The ability to look up concepts in a terminology system, to resolve the relationships between two or more concepts, the
expansion of a valueset definition, their maintenance across versions over time are but some of the basic operations that  
would be beneficial to the components and services supporting an application.

Candidate components include, but are not limited to:

  • Terminology system curation tools
  • Knowledge artifact authoring tools (e.g. rules, quality measures, etc..)
  • (Synthetic) Data curation tools
  • Data repositories implementing "semantic" queries (e.g. FHIR servers)
  • Knowledge execution runtime (e.g. CDS engines)
  • Data validation and conformance implementations (e.g. FHIR validation based on profiles)
  • Data Aggregation systems e.g. supporting dashboard-like applications
  • Data normalization / alignment / transreption, both offline and online 

Requirements:

High level functional requirements for a terminology service include:

  • Resolving codes into concept (descriptions)

> _WHAT YOU NEED TO DO_:
[1] Copy the passage on terminology services from "The ability to" down to "supporting an application.", changing "valueset" to "value set".
[2] Summarize the passage on terminology services in three sentences.

> _DATASET CONTENT_:
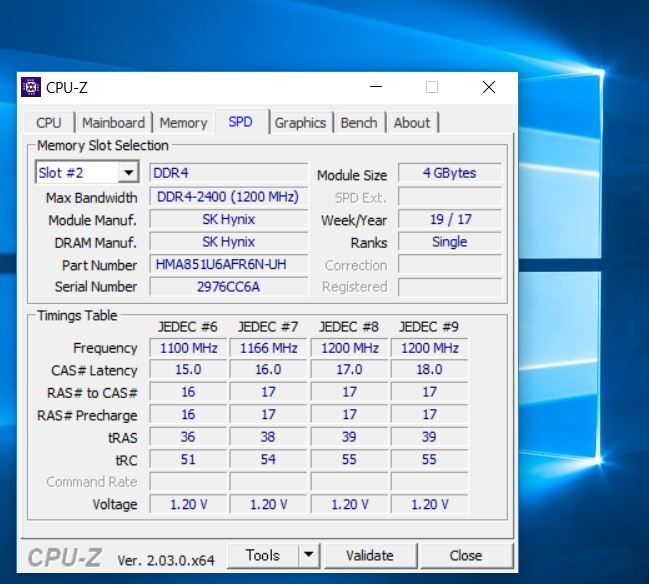Minimize the CPU-Z window
This screenshot has width=649, height=584.
(376, 87)
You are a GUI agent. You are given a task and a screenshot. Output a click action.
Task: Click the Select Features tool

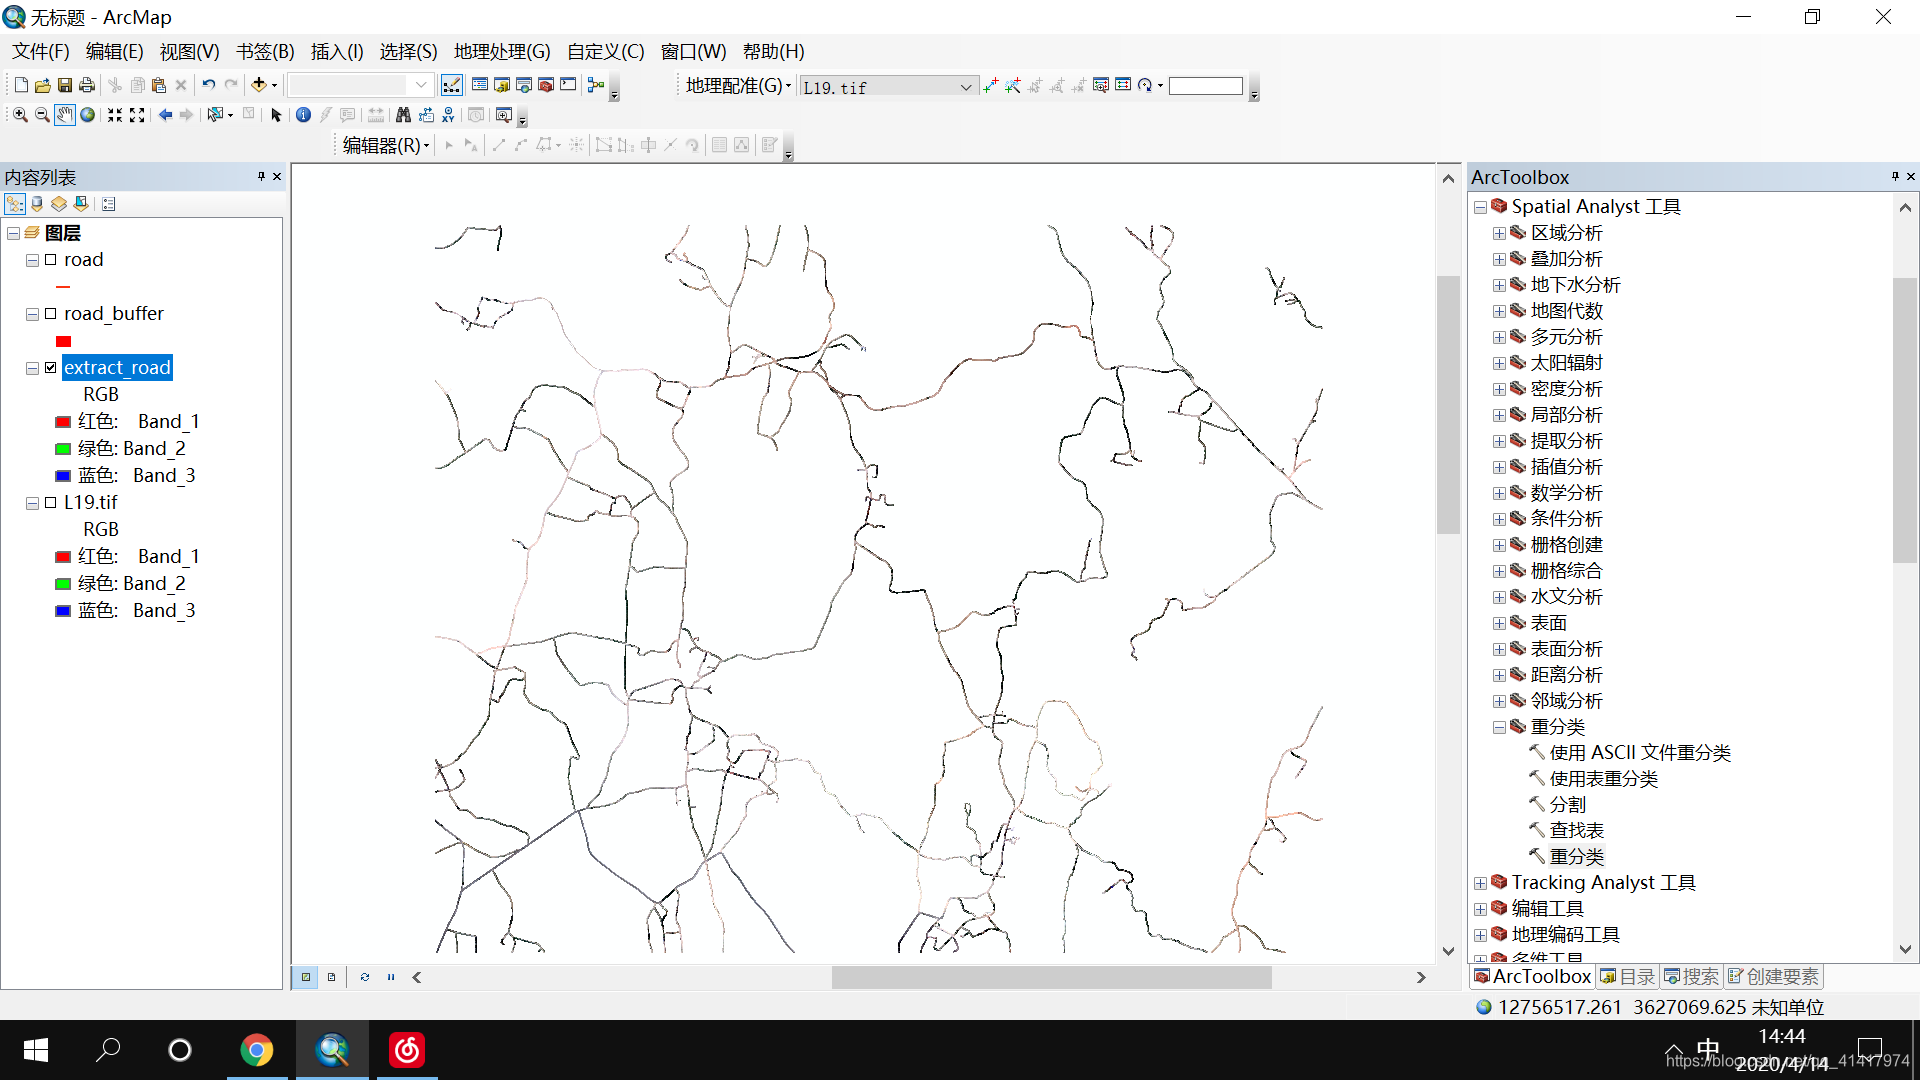(x=216, y=116)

> _EXPECTED ANSWERS_:
[1]
The ability to look up concepts in a terminology system, to resolve the relationships between two or more concepts, the
expansion of a value set definition, their maintenance across versions over time are but some of the basic operations that  
would be beneficial to the components and services supporting an application.

[2] Basic operations such as looking up concepts in a terminology system, resolving relationships between concepts, expanding valueset definitions, and maintaining them across versions would benefit the components and services supporting an application. Candidate components include terminology system curation tools, knowledge artifact authoring tools, data curation tools, data repositories with "semantic" queries, knowledge execution runtimes, data validation and conformance implementations, data aggregation systems, and data normalization. The high-level functional requirements for a terminology service include resolving codes into concept descriptions.